Selected passage:
====

2. The device according to claim 1, wherein each of said uprights has two mutually oppositely disposed arms extended vertically from said base, and each of said arms has an internal surface carrying at least one guide rail for one of said vertical translation drive devices for said supporting and securing device for each flattening element.
3. The device according to claim 1, wherein said supporting and securing device includes a frame having two horizontal crosspieces extending longitudinally and in parallel between said uprights and two transverse bars interconnecting said crosspieces.
4. The device according to claim 3, wherein said crosspieces have ends, said frame includes two mutually opposite holding pieces each accepting a respective one of said ends of each of said crosspieces, said holding pieces also being integrated with said vertical translation drive devices for said supporting and securing device.
5. The device according to claim 4, wherein each of said holding pieces extends partly at least below said crosspieces.
6. The device according to claim 4, wherein each of said holding pieces includes a U-shaped portion forming a support and accepting one of said ends of each of said crosspieces.
7. The device according to claim 4, wherein said supporting and securing device includes a plurality of hooks each extending from one of said holding pieces beneath one of said crosspieces, each of said hooks having a free end directed upward when the turning-over device is in said first position.

====

Set of tasks:
- A) Repeat the patent claims starting at "6. The device" and ending at "of said crosspieces.", switching "U-shaped" to "V-shaped".
- B) In the patent claims, what do the two transverse bars of the frame interconnect?
- C) Carry the patent claims on past the last claim shown.

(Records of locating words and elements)
====

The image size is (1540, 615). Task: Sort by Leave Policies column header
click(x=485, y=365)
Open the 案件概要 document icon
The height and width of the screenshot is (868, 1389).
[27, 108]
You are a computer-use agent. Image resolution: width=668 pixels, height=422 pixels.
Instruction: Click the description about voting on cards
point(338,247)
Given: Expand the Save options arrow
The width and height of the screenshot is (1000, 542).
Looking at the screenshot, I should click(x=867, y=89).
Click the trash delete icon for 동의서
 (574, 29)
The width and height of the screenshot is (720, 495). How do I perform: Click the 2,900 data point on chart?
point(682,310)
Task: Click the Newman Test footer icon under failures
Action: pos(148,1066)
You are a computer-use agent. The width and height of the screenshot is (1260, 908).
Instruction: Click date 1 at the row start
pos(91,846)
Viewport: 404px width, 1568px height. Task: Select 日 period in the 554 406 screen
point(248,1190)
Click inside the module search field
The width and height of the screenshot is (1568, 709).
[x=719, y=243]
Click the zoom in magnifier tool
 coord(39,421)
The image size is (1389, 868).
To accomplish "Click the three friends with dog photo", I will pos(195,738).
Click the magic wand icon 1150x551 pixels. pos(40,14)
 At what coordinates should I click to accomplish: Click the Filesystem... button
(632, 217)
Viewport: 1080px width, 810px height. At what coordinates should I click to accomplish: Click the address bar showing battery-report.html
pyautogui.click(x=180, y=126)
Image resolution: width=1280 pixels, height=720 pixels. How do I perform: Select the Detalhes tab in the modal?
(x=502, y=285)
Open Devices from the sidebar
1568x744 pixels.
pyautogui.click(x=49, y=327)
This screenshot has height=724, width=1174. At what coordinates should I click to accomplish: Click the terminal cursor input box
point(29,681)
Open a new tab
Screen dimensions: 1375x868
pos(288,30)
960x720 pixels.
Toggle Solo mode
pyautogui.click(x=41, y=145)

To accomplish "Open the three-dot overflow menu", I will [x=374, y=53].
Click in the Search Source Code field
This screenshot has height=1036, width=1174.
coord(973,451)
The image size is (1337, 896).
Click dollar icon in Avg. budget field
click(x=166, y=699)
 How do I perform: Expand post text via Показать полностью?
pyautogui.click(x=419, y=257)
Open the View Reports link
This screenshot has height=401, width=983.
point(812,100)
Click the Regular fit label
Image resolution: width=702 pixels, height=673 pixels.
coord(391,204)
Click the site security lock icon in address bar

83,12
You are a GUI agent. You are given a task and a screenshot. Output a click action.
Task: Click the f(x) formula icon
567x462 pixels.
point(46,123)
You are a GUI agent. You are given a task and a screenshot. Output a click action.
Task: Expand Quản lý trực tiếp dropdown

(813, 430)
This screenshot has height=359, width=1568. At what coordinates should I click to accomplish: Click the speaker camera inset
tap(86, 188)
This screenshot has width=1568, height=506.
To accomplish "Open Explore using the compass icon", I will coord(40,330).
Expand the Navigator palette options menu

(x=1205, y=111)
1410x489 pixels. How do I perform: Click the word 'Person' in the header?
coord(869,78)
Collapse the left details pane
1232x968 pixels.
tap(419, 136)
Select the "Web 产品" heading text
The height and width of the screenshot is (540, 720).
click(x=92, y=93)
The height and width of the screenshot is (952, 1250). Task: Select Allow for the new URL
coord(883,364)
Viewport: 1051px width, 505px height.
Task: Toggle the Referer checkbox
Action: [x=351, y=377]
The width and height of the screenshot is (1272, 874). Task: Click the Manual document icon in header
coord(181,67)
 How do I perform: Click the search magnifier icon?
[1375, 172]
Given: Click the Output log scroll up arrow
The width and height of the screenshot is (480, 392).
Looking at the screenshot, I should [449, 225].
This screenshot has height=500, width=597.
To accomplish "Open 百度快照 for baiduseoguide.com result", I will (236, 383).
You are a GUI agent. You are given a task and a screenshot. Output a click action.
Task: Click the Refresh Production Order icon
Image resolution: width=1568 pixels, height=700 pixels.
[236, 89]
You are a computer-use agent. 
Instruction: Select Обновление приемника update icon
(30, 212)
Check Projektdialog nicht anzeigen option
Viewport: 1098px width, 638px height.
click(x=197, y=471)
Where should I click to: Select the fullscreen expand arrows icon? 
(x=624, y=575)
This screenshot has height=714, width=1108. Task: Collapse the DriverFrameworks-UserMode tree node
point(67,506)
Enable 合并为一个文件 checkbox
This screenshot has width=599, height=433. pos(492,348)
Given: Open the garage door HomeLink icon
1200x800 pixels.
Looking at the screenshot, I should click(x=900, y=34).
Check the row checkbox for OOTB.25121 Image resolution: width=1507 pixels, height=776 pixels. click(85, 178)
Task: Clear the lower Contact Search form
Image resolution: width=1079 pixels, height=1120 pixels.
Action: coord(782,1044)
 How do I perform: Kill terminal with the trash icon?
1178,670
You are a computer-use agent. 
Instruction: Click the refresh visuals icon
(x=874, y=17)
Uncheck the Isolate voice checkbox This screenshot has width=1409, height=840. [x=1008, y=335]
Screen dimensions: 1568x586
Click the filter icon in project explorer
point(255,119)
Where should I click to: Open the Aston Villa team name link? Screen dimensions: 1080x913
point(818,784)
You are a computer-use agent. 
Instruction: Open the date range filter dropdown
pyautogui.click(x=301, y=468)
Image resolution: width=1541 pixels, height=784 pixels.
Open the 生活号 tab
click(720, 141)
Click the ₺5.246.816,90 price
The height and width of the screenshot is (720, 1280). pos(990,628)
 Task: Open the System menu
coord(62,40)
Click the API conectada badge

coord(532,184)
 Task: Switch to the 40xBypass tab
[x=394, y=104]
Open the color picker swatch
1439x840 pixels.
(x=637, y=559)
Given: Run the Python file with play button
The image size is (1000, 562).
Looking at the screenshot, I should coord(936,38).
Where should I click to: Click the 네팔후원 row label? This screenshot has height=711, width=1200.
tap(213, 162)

====

Answers to the tasks:
- A)
6. The device according to claim 4, wherein each of said holding pieces includes a V-shaped portion forming a support and accepting one of said ends of each of said crosspieces.

- B) The two horizontal crosspieces.

- C)
8. The device according to claim 7, wherein said free ends of each hook are disposed at a distance from a lower surface of said horizontal crosspiece closest to said hook allowing passage of the securing device of the flattening element and clamping of the flattening element.
9. The device according to claim 7, wherein said free ends of each of said hooks include a cylindrical portion configured to support and guide the securing device of the flattening element being introduced into the turning-over device.
10. The device according to claim 7, wherein said hooks are located at the top of an imaginary rectangle of predetermined width.
11. The device according to claim 1, wherein said supporting and securing device includes a device for stopping the translation of the flattening element and for holding the flattening element during rotation of said supporting and securing device.
12. The device according to claim 4, wherein said holding pieces include two L-shaped clamping bars forming a stop for the flattening element.
13. The device according to claim 12, wherein each of said clamping bars is integrated with a respective transverse bar and extends downward from said transverse bar when the turning-over device is in a resting position.
14. The device according to claim 2, wherein said vertical translation drive devices for the frame each include at least two drive spindles extended vertically from said base of a respective one of said uprights and between said two arms of said respective one of said uprights.
15. The device according to claim 14, wherein each of said vertical translation drive devices includes:
two guide rods each accepting two of said drive spindles for guidance in vertical translation, with each guide rod being suitable for ascending or descending along said spindles it accepts, and
two translation devices for said guide rods engaging with said drive spindles.
16. The device according to claim 15, wherein said guide rods carry said device for rotating said supporting and securing device.
17. The device according to claim 1, wherein said device for rotating said supporting and securing device includes a geared motor or a jack.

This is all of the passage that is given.